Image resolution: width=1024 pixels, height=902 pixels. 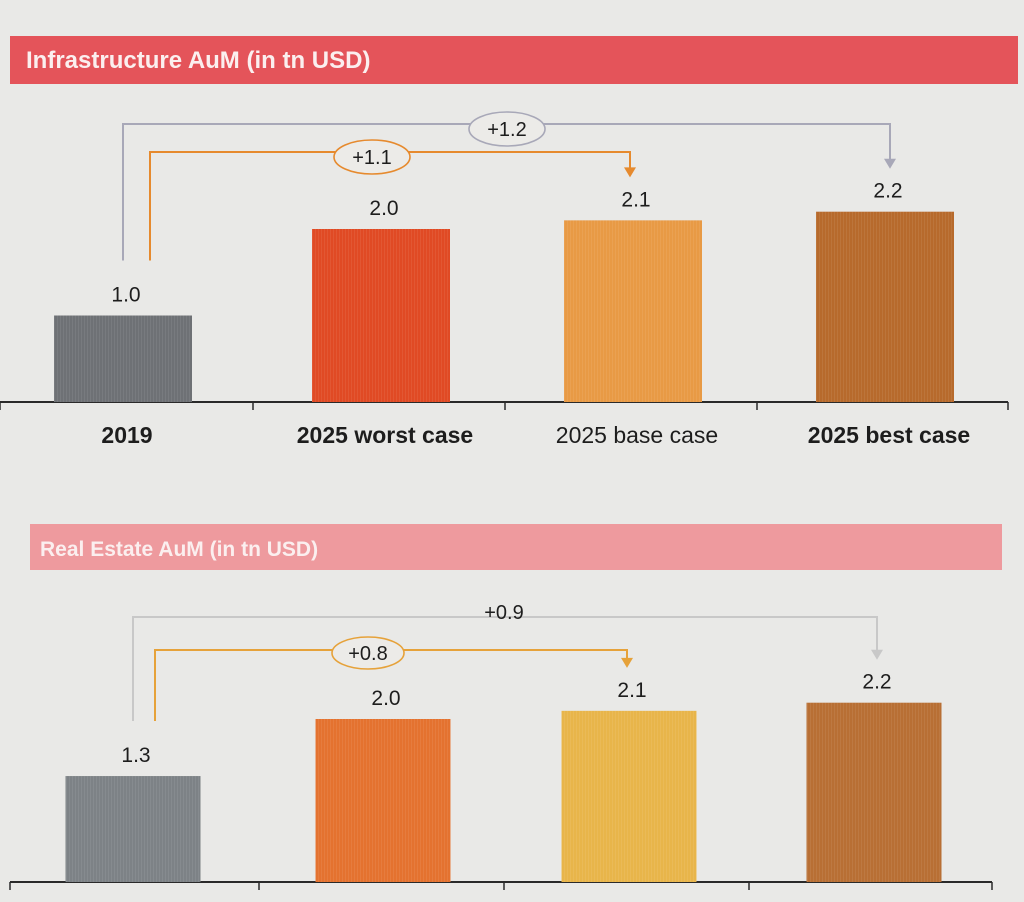 What do you see at coordinates (637, 435) in the screenshot?
I see `category-label: 2025 base case` at bounding box center [637, 435].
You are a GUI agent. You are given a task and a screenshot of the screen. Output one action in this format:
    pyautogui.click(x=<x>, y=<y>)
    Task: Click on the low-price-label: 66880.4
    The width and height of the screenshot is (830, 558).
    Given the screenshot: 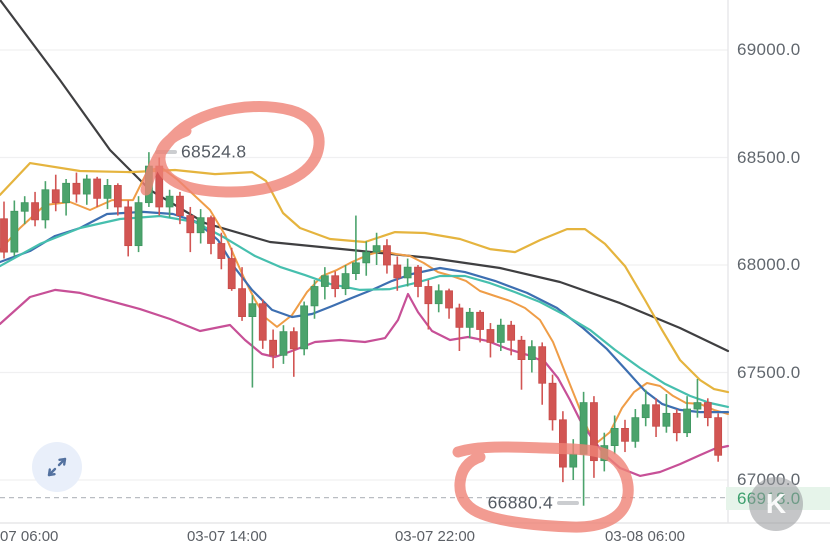 What is the action you would take?
    pyautogui.click(x=520, y=502)
    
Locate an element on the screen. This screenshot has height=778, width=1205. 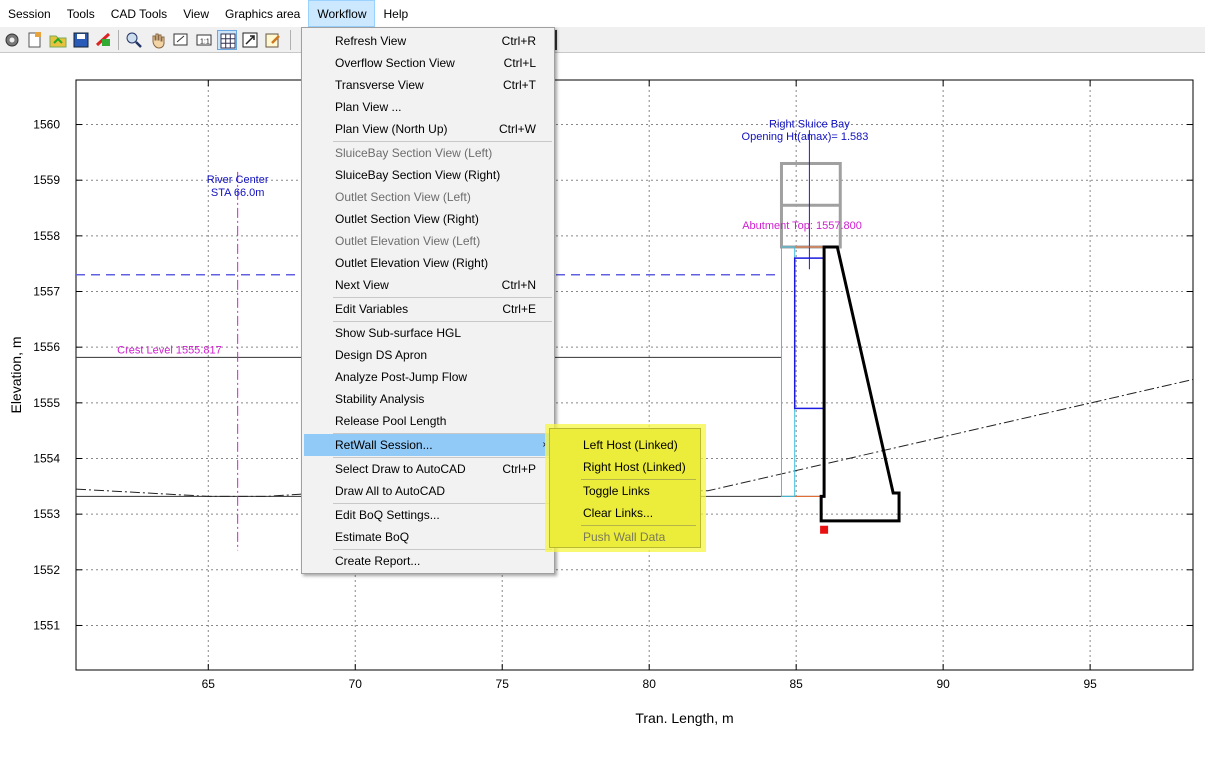
gear-icon is located at coordinates (12, 40).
__________________________________________________
> _WRITTEN TASK_
Reproduce the rows word for word, starting at the line that contains "Locate an element" and ending with the last line of the rows. Leave out the pictures.

> _TASK OUTPUT_
Locate an element on the screen. This screenshot has height=778, width=1205. 
gear-icon is located at coordinates (12, 40).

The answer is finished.